╭─ Source document
03 Sep Innovation in the time of corona
Innovation in the time of corona: How Shepherd’s learning pods help students overcome pandemic-related learning loss
This summer, McKinsey & Co., a management consulting firm, published a report about student learning loss amid the COVID-19 pandemic. It carried this disturbing headline: “The hurt could last a lifetime.”
That hurt, like so many of the pandemic’s consequences, hasn’t been distributed evenly across American society. The report concluded that while the average American student could lose seven months of academic progress, Black children may lose as much as 10 months in acquiring foundational academic skills and Latino students could lose nine months. Children from lower-income families of all races and ethnic backgrounds also are at high risk of falling behind in their studies.
“Lower-income students are less likely to have access to high-quality remote learning or to a conducive learning environment, such as a quiet space with minimal distractions, devices they do not need to share, high-speed internet, and parental academic supervision,” the McKenzie report found.
And, without significant interventions, pandemic-related learning losses are likely to lead to lower-paying jobs, higher risk of extended unemployment and fewer opportunities to break from the cycle of poverty.
In short, a generation of children may suffer the economic consequences of the pandemic for the rest of their lives.
To confront that emerging reality, Shepherd Community Center has launched a cutting-edge approach to education in the year of the coronavirus: learning pods.
The pods, sometimes called micro schools, have popped up across the country as parents have come to realize that online instruction by itself leaves their children isolated and vulnerable to failure. The pods involve small groups of students who meet for in-person instruction or tutoring, and they’ve become a favored method for higher-income families striving to ensure their children’s success.
╰─
▸ Problems to work on:
1. Answer these questions from the article on pandemic learning loss:
(a) How many months of academic progress could the average American student lose, according to the report?
(b) What other name is sometimes used for learning pods?
(c) What headline did the McKinsey report carry?
2. Write out the passage of the article on pandemic learning loss from "In short, a" to "their children’s success.", with no changes.
The records below come from a different source than the article on pandemic learning loss.
╭─ Information supplied
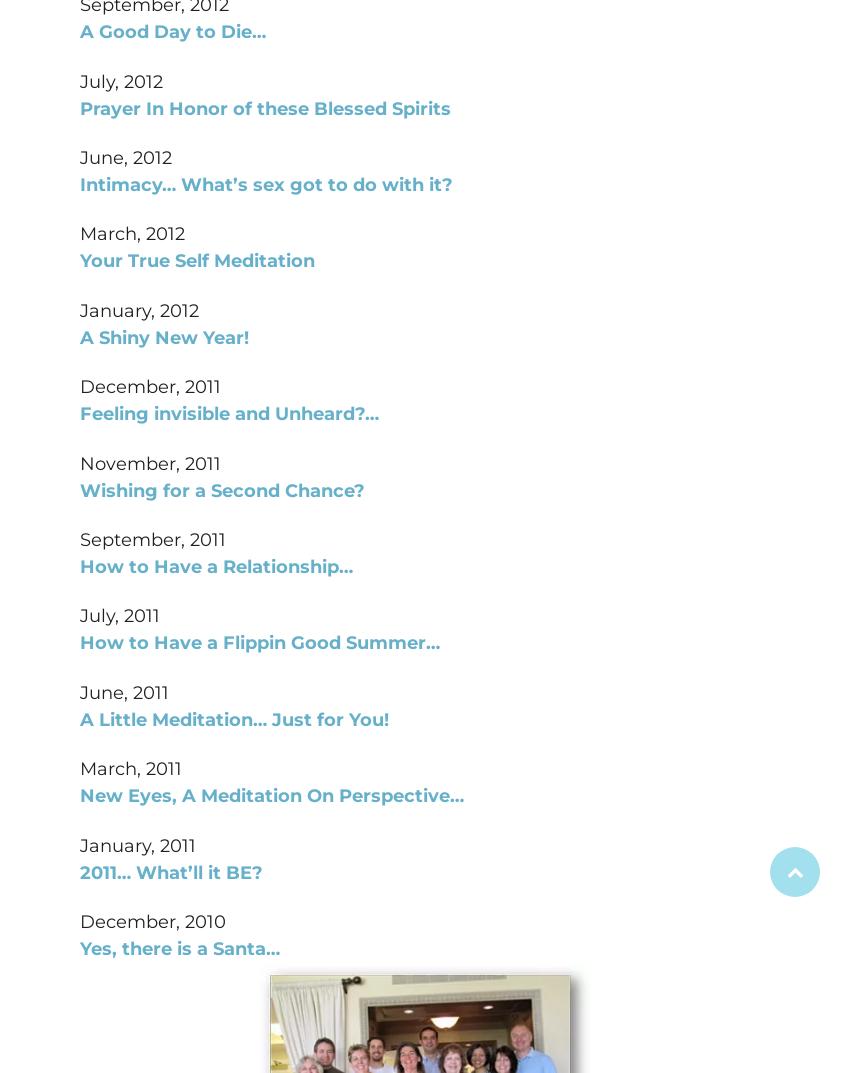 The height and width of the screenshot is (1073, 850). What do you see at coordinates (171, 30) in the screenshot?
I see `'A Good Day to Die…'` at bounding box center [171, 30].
╰─
╭─ Information supplied
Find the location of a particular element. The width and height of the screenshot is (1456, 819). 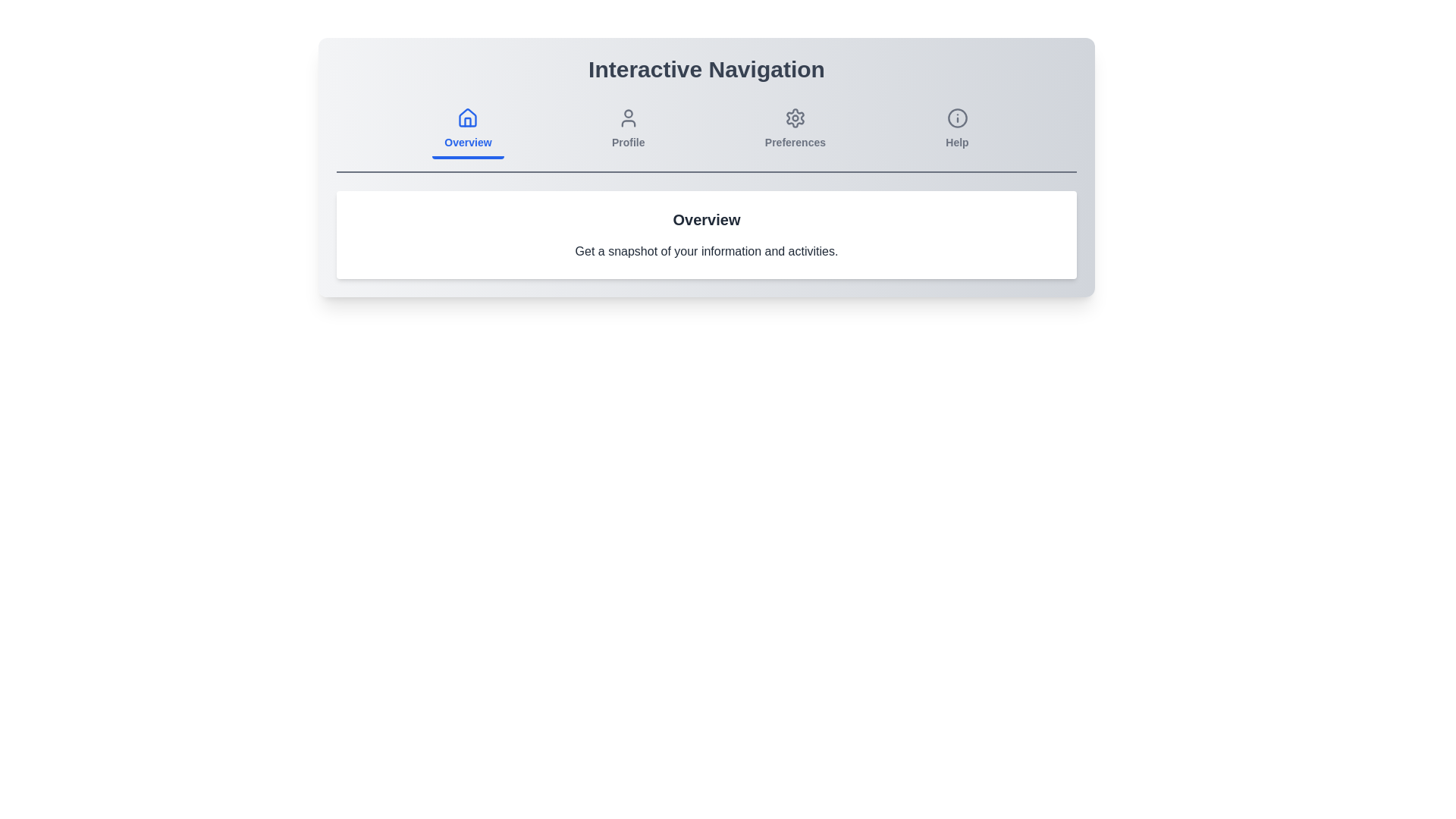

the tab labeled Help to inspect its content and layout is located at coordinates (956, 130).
╰─
▸ Answer list:
1.
(a) Seven months.
(b) Micro schools.
(c) "The hurt could last a lifetime."

2.
In short, a generation of children may suffer the economic consequences of the pandemic for the rest of their lives.
To confront that emerging reality, Shepherd Community Center has launched a cutting-edge approach to education in the year of the coronavirus: learning pods.
The pods, sometimes called micro schools, have popped up across the country as parents have come to realize that online instruction by itself leaves their children isolated and vulnerable to failure. The pods involve small groups of students who meet for in-person instruction or tutoring, and they’ve become a favored method for higher-income families striving to ensure their children’s success.